李 鍾根 Lee Jong-keun

「黙っていてはいけないよ」声を上げなきゃ

4. 帰宅

4時頃に自宅が西方面の同僚3人と一緒に機関庫を出ました。広島駅はすでに燃えていました。朝渡った荒神橋もあたりが火災のために通れず、迂回して大正橋を通り猿候川を渡り、南に向かい、鶴見橋を通って京橋川を渡りました。広島文理大学(現・東千田町公園)の前までくると、倒れた大学の塀の下に馬の死体が見えました。ガレキに埋まった体から首が出ていて、なぜか目が飛び出ていました。

被爆した馬 絵:桂木 晋作

そこからは西に進路をとって、通ることができる橋を探しながら、元安川、本川、天満川、福島川、山手川と渡りました。結局広島に流れる7つの川すべてを渡ったことになりました。市内のいたるところで火災があり、とにかく南に下ったり北に上ったり歩けるところを探しながら西へ西へと向かいました。橋という橋のたもとには大勢の被災者が肩を寄せ合って座っていて、みんな私たちの方を食い入るようなまなざしでジーを見ているのです。もしかして親族が探しに来てくれたのかもしれないと思っていたのでしょう。「水をください。」「水をください。」と力なく口にされていました。私たちも何も持っていなかったので、何もあげることができず、見て見ぬ振りをして黙って通り過ぎることしかできませんでした。

私は東練兵場に行った時にも大勢の被災者の無残な姿を見ました。しかしこの橋のたもとからなんとも言えない、恨めしそうな目で私たちを見つめる大勢の人達を見た時、初めて地獄とはこういうことかもしれないと思いました。そして渡ったどの川にもたくさんの死体がプカプカと浮かんでいました。火災を避けて川に降りた人、水を求めて川に入った人、みんな流されて亡くなっていったのでしょう。

橋のたもとの被爆者が私を見つめている 絵:倉重 侑季

一緒に歩いていた同僚とも己斐や高須で別れ、廿日市まで続く宮島街道に入ったころには1人になっていました。西へ向かう幹線道路だったせいか、死体を山積みした軍のトラックが何台も横を通っていきました。手を上げて「乗せてください。」とお願いしても一台も止まってくれませんでした。井口あたりで、1人のおじさんが、「この仇は絶対とってやるぞ!」と大声で叫んでいました。私は内心、「仇なんかとれるんないな。」と思いながらただ歩き続けました。五日市にさしかかった頃には、あたりは真っ暗になっていました。
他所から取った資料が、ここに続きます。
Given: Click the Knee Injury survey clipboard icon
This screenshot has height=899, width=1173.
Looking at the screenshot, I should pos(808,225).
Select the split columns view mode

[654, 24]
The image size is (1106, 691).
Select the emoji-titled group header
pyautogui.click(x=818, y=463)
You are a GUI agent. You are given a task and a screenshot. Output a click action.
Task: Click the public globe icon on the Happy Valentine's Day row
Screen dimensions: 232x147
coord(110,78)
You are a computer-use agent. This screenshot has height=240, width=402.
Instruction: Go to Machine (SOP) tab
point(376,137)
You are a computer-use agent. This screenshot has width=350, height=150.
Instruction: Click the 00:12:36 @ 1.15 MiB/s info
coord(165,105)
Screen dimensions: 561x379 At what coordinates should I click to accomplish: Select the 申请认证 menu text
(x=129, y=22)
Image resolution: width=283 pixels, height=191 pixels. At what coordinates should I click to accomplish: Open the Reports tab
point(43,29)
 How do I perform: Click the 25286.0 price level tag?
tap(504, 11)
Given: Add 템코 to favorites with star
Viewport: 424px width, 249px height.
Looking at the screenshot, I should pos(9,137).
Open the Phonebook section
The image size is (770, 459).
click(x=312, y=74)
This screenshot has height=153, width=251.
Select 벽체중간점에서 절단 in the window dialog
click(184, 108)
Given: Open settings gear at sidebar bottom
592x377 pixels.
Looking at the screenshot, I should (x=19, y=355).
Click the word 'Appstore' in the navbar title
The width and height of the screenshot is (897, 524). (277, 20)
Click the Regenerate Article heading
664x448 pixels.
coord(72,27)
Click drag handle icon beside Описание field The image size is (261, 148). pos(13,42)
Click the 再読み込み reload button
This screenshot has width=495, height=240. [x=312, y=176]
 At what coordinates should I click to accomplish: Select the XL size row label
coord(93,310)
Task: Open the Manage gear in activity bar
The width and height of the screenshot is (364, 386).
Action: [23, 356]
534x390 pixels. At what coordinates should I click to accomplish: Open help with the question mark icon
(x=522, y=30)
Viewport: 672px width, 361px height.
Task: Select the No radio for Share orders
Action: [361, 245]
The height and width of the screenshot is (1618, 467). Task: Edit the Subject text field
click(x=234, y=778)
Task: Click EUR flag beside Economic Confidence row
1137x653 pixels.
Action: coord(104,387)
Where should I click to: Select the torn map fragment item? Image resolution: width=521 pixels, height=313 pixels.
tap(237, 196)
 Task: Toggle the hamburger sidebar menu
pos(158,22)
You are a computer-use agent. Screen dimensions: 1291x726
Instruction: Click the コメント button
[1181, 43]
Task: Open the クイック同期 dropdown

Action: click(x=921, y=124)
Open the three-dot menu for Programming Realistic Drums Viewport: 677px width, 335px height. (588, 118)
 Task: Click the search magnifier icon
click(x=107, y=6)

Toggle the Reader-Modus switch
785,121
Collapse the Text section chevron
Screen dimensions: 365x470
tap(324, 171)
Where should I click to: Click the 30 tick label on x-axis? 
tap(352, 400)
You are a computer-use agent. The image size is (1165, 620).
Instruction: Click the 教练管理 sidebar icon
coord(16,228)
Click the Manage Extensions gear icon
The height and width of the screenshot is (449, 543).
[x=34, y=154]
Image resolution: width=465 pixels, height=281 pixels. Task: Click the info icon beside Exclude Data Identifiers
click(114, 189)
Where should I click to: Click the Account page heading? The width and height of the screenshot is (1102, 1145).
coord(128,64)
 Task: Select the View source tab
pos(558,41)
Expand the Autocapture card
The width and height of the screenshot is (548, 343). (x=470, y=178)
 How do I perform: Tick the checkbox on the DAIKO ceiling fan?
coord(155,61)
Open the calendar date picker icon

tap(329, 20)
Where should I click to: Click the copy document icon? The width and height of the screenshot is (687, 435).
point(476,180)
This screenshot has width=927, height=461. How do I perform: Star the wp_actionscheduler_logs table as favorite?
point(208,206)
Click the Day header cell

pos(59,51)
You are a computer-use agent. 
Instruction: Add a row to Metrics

ようやく自宅に辿り着いたのは、はっきりとは覚えていませんが、10時ごろだったと思います。4時頃に機関庫を出ましたので、6時間ほど歩き続けたということです。距離はだいたい16キロです。自宅に戻ると、両親の姿はなく、妹と弟二人が留守番をしていました。聞くと、両親は市内が大変なことになっていると聞いて、私を探しに出たと言うのです。私は具体的に国鉄のどの部署で働いているのかということを両親には言っていませんでした。それは、もし親が職場に会いに来たら、なまりのある言葉から朝鮮人であるとばれてしまうからでした。職場も知らないのに、とにかく探しに出てくれた親の愛情に、ありがたいと思いました。

11時ごろに母が戻って来ました。履いていた藁草履はボロボロでほぼ裸足のようでした。五日市の近くまで行ったようですが、市内からゾロゾロ歩いてくる被災者の姿を見て、もう息子は生きてはいないだろうと思ったそうです。母は私を見て、「生きとったんか?」と、機関庫で塗ってもらった油で真っ黒の私を抱きしめて、「アイゴー、アイゴー」と顔をくちゃくちゃにして泣いていました。その時の母の顔は、今でも忘れることはありません。「アイゴー」というのは、朝鮮半島の人たちが、喜怒哀楽を表すときに使う言葉です。それからボロ布やたたいて柔らかくした藁で、体中の油を拭いてくれました。皮膚が剥けてすごく痛かったです。父は広島駅近くまで行ったそうで、翌日の夕方に帰ってきました。